* begin AVAILABLE RECORDS *

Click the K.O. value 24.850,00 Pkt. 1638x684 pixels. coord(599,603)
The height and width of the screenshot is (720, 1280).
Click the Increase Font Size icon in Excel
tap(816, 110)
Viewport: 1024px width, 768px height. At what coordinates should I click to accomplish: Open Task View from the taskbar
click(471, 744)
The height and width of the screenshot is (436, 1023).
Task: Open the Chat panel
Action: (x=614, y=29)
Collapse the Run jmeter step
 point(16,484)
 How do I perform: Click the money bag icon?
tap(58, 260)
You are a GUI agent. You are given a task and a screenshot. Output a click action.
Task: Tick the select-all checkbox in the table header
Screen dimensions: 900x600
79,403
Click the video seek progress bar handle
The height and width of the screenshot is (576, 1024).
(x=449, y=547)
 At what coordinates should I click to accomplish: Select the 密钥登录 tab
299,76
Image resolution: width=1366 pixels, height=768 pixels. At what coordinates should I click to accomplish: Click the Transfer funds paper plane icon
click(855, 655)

* end AVAILABLE RECORDS *

GOAL OF THE EXERCISE: Output every line of the records above as a numbered list, skipping any blank lines.

CORRECT RESULT:
1. Click the K.O. value 24.850,00 Pkt. 1638x684 pixels. coord(599,603)
2. The height and width of the screenshot is (720, 1280).
3. Click the Increase Font Size icon in Excel
4. tap(816, 110)
5. Viewport: 1024px width, 768px height. At what coordinates should I click to accomplish: Open Task View from the taskbar
6. click(471, 744)
7. The height and width of the screenshot is (436, 1023).
8. Task: Open the Chat panel
9. Action: (x=614, y=29)
10. Collapse the Run jmeter step
11.  point(16,484)
12.  How do I perform: Click the money bag icon?
13. tap(58, 260)
14. You are a GUI agent. You are given a task and a screenshot. Output a click action.
15. Task: Tick the select-all checkbox in the table header
16. Screen dimensions: 900x600
17. 79,403
18. Click the video seek progress bar handle
19. The height and width of the screenshot is (576, 1024).
20. (x=449, y=547)
21.  At what coordinates should I click to accomplish: Select the 密钥登录 tab
22. 299,76
23. Image resolution: width=1366 pixels, height=768 pixels. At what coordinates should I click to accomplish: Click the Transfer funds paper plane icon
24. click(855, 655)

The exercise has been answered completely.